4. Il futuro dell’evangelizzazione si identifica con la realizzazione di questo grande e molteplice programma delineato dal Concilio Vaticano II.

La Chiesa, affinché possa adempiere la sua missione nei confronti del “mondo”, deve profondamente rafforzarsi nel proprio mistero, deve costruire a fondo la propria comunità, la comunità del Popolo di Dio, basata sulla successione apostolica, sul ministero gerarchico, sulla vocazione all’esclusivo servizio a Dio nel sacerdozio e nella vita religiosa, sul laicato consapevole dei propri compiti apostolici.

Il mondo latinoamericano aspetta che la Chiesa adempia nei suoi confronti la propria missione. L’aspetta anche quando, nei confronti della Chiesa e del Vangelo, esso manifesta contestazione e indifferenza. Tutto ciò non deve scoraggiare gli apostoli di Cristo e i servi del Vangelo del suo amore.

I miei cari Fratelli nell’Episcopato del Continente latinoamericano danno testimonianza che “l’amore del Cristo li spinge” (cf. 2Cor 5,14), che sono pronti ad “annunziare la parola, ad insistere in ogni occasione opportuna e non opportuna, ad ammonire, a rimproverare ed esortare con ogni magnanimità e dottrina” (cf. 2Tm 4,2) –come dice San Paolo – affinché le comunità, affidate alla loro cura di pastori e di maestri, “non rifiutino di dare ascolto alla verità per volgersi alle favole” (cf. 2Tm 4,4).
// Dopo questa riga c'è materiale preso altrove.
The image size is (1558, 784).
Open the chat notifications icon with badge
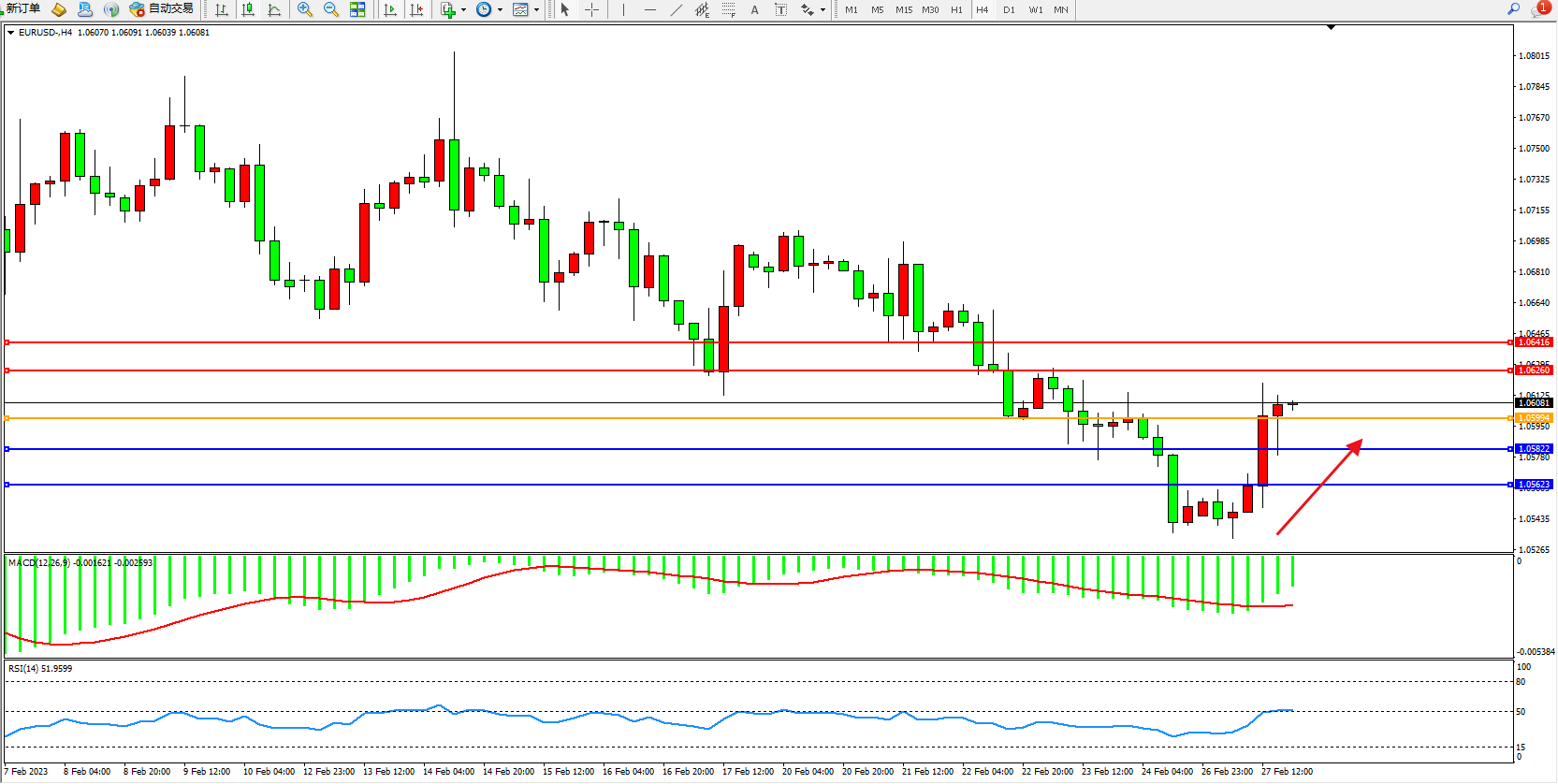(1539, 8)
I miei Fratelli nell’Episcopato del Continente latinoamericano sono pronti, insieme con i loro sacerdoti, i religiosi e le religiose, con tutto il laicato zelante, a leggere i segni dei tempi”, per formare tutto il Popolo di Dio nella giustizia, nella verità e nell’amore.

Il Signore li benedica in tutto questo loro lavoro. Permetta ad essi di vedere i frutti di questo zelo e di questa cooperazione, la cui prova è stata la III Conferenza Generale a Puebla.

Che la Chiesa nel Continente latinoamericano, forte della tradizione della prima evangelizzazione, diventi di nuovo forte con la coscienza di tutto il Popolo di Dio, con la forza delle proprie vocazioni sacerdotali e religiose, col profondo senso di responsabilità per l’ordine sociale fondato nella giustizia, nella pace, nel rispetto dei diritti dell’uomo, nell’adeguata distribuzione dei beni, nel progresso dell’istruzione pubblica e della cultura.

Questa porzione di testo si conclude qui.